Suggestions for more, and their frequency would be more than welcome.

Offensive beneficial effects:

  1. transfer 10% of hp from target to attacker [vampiric]
  2. inflicts 50% extra damage [vorpal]
  3. reduces maximum hp of target by 25% [draining]
  4. teleports target to random place on level [telekinetic]
  5. teleports target away permanently [banishment]
  6. turns a normal hit into a critical [slaying]
  7. knocks target back a number of squares to the nearest wall [thundering]
  8. turns a single attack into two or more attacks [quick]
  9. chains the damage to any adjacent targets [chaining]
Offensive hindering effects:
  1. drains target of 10% of hp and returns it to the attacker [withering]
  2. turns an attack into a miss [clumsy]
  3. makes the target trip and fall, thus losing the current action [stumbling]
  4. teleports target randomly around the level [blinking]
  5. injures target for half hp [tormenting]
  6. randomly makes target drop an item carried in inventory [itching]
  7. randomly eats a carried ration of food [consuming]
Defensive benficial effects:
  1. absorbs the blow entirely [shielding]
  2. heals the target for the damage the hit would otherwise have caused [restoring]
  3. makes target's evasion temporarily higher and forces the attacker to reroll the triggering attack against the new evasion [displacing]
  4. knocks attacker back one square (if possible) [rebound]
Defensive hindering effects:
  1. freezes the target in place for a turn [rooting]
  2. terrifies the target, cutting the target's evasion rating to 0 temporarily and allows a reroll of the triggering attack [terrifying]
  3. allows the attack to proceed at full damage, ignoring armour [piercing]
  4. teleports a nearby but non-adjacent creature to a square adjacent to the target [attracting]
Now these effects are relatively easy to code, being all instanteous effects. But if you have any ideas for longer lasting effects, it would be good to read them as well.

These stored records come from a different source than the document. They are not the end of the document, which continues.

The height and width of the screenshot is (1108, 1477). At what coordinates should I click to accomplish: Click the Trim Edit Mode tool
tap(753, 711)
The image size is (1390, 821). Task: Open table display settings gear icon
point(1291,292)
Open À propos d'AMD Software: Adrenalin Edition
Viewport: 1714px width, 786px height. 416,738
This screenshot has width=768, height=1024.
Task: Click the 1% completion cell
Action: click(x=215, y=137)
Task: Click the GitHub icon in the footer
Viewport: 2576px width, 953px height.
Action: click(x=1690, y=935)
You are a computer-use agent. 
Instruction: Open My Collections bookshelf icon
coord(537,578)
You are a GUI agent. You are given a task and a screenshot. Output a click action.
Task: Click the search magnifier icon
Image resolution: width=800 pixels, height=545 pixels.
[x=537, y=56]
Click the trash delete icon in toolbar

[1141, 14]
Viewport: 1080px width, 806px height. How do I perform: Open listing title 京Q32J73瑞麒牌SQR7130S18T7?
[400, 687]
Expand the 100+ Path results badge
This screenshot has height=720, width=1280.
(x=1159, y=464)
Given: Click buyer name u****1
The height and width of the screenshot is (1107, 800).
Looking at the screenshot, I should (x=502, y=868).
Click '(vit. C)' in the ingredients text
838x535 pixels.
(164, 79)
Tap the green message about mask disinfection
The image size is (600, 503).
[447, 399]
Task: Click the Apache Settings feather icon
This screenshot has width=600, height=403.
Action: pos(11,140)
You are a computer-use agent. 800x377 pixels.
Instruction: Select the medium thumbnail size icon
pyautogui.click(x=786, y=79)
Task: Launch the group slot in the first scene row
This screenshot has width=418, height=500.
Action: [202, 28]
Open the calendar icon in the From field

A few of these procs also might make good scrolls as well.

Monday, 23 August 2010

Kharne 0.05c now available

Kharne Alpha 0.0.5c is now available for download (an archive of the source code will be available soon, but if you want the latest code it is already in the SVN).

Changes in this version as are follows:
  • Some monsters now can poison.
  • Some monsters now follow characters up and down stairs.
  • Mineral nodes are now found on levels and can be dug out for extra gold or occasionally items.
  • Classes now have different titles, dependent upon current character level.
  • Only the just finished game will be now highlighted correctly in the hiscore list after character death.
  • Spurious double quotes (") will no longer appear in automatically generated character names.
  • When resting, there is chance of a monster appearing randomly near the character.
  • Eating now restores all lost health points.
  • When starting a 2nd game in the same session, the Character Background will be reset properly.
  • On Character death, the Main Window Title will be reset properly.
  • Elemental Intrusion Creatures no longer have as many hitpoints.
  • Unidentified Scrolls are now identified properly on Character Death.

Friday, 18 June 2010

Arguments for and against Stamina as a stat

In the comments to my last post, Nolithius remarks (rather sensibly) that:

No need to have complexity for complexity's sake! If 4 stats work well for your system, then 4 stats is the right amount. In fact, for a 3-class system you can get away with 3 stats and have the HP progression be determined by the class.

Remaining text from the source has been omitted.